Relationships and differences between NH4NO3 and glycine additions on percent changes in soil P fractions in the four types of soils (A n = 360; B n = 54; and C n = 36). Asterisks * and ** indicate significant differences between NH4NO3 and glycine additions in each type of soils at the level of p < 0.05 and p < 0.01, ns indicates no significant effect (p > 0.05)

Fig. 2
figure 2

Percent changes in inorganic and organic P fractions with N addition (inorganic P, n = 108; organic P, n = 72) in the four types of soils. Asterisks *, ** and *** indicate significant differences between inorganic P and organic P in each type of soils at the level of p < 0.05, p < 0.01 and p < 0.001, ns indicates no significant effect (p > 0.05)

Specifically, responses of soil P fractions to N addition differed greatly in the four types of soils (Figs. 3 and 4). For inorganic P fractions, NaHCO3‒Pi concentration reduced with N addition slightly in some treatments of the brown and aeolian sandy soils (by 9.33‒34.96%) and reduced greatly in the yellow brown soil (39.08‒56.49%), but did not change in the red soil (Fig. 3A).
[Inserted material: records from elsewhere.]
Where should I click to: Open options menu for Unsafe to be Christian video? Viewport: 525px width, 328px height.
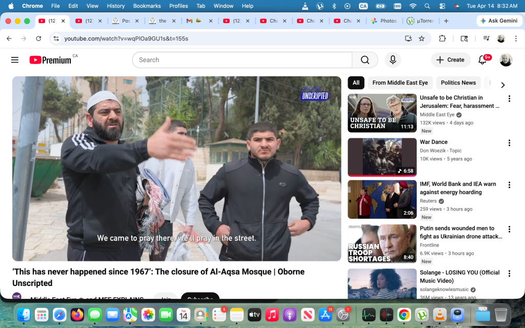tap(509, 98)
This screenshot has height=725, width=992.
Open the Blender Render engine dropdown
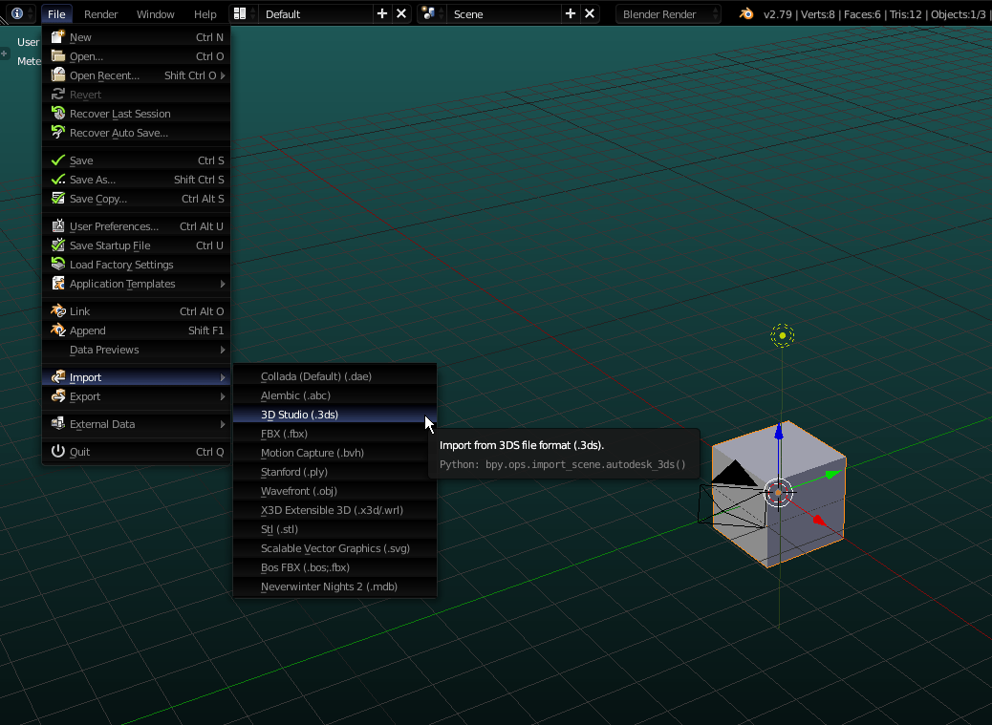click(x=669, y=14)
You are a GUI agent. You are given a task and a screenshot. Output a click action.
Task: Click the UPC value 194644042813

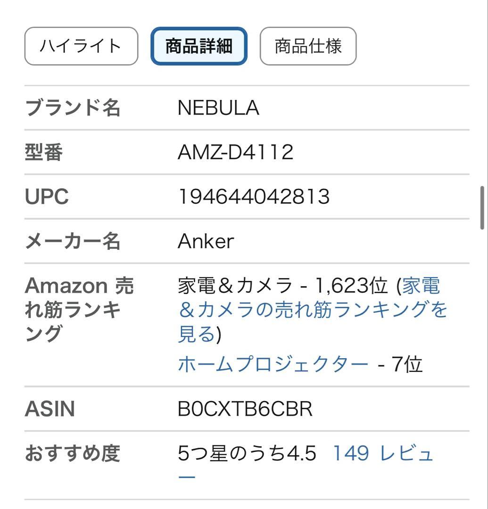[252, 197]
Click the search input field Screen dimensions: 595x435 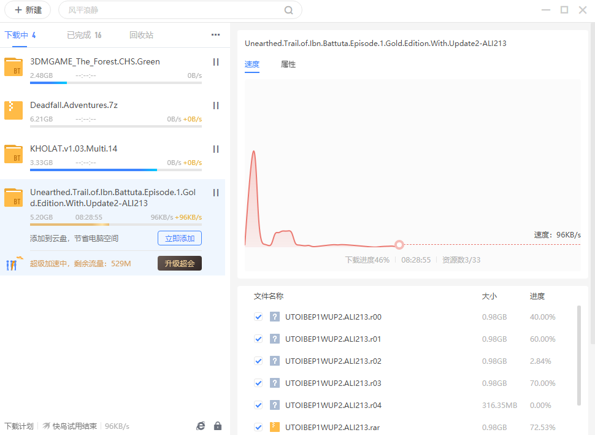pyautogui.click(x=172, y=10)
NaOH‒Pi concentration changed slightly (< 19.14%) with N addition in all the soils, with the slight increases in some treatments of the brown and aeolian sandy soils, and decreases in the yellow brown and red soils (Fig. 3B). HCl1M‒Pi concentration did not change with N addition in the brown soil, it was significantly raised in some treatments of yellow brown (by 33.38‒100.13%) and aeolian sandy soils (by 8.94%), while it was reduced in the red soil (by 66.64‒77.35%) (Fig. 3C). HClconc.‒Pi tended to decrease with N addition in almost all the soils (by 4.29‒13.88%) (Fig. 3D). Residual‒P concentration did not change with N addition in most cases (Fig. 3E). Total inorganic P concentration significantly decreased with N addition in some treatments of the brown, yellow brown and red soils, but increased slightly in the aeolian sandy soil (Fig. 3F).

Fig. 3
figure 3

Changes in inorganic P fractions with N addition in the four types of soils (Mean ± SE, n = 3). Asterisks * and ** indicate significant differences between N addition treatments and control in the four types of soils with Dunnett's t-test at the level of p < 0.05 and p < 0.01, respectively

Fig. 4
figure 4

Changes in organic P fractions with N addition in the four types of soils (Mean ± SE, n = 3). Asterisks * and ** indicate significant differences between N addition treatments and control in the four types of soils with Dunnett's t-test at the level of p < 0.05 and p < 0.01, respectively

For organic P fractions, NaHCO3‒Po concentration was significantly reduced by 15.34‒46.77% with N addition in the brown soil, while raised in the other three soils, with the greatest elevation (1.14 times) in the yellow brown soil (Fig. 4A). The NaOH‒Po concentration increased with N addition in the brown and aeolian sandy soils (5.68‒34.19%), but decreased with N addition in the yellow brown and red soils in most of treatments (4.81‒73.60%) (Fig. 4B). HClconc.‒Po concentration increased with N addition in the brown and yellow brown soils (51.81% ‒ 2.06 times), while being reduced in the aeolian sandy and red soils (36.72‒75.52%) (Fig. 4C). Total organic P concentration also varied significantly with N addition in all the soils, increased in the brown and yellow brown soils (11.77‒23.58%), and reduced in the aeolian sandy and red soils in most treatments (11.02‒62.87%) (Fig. 4D).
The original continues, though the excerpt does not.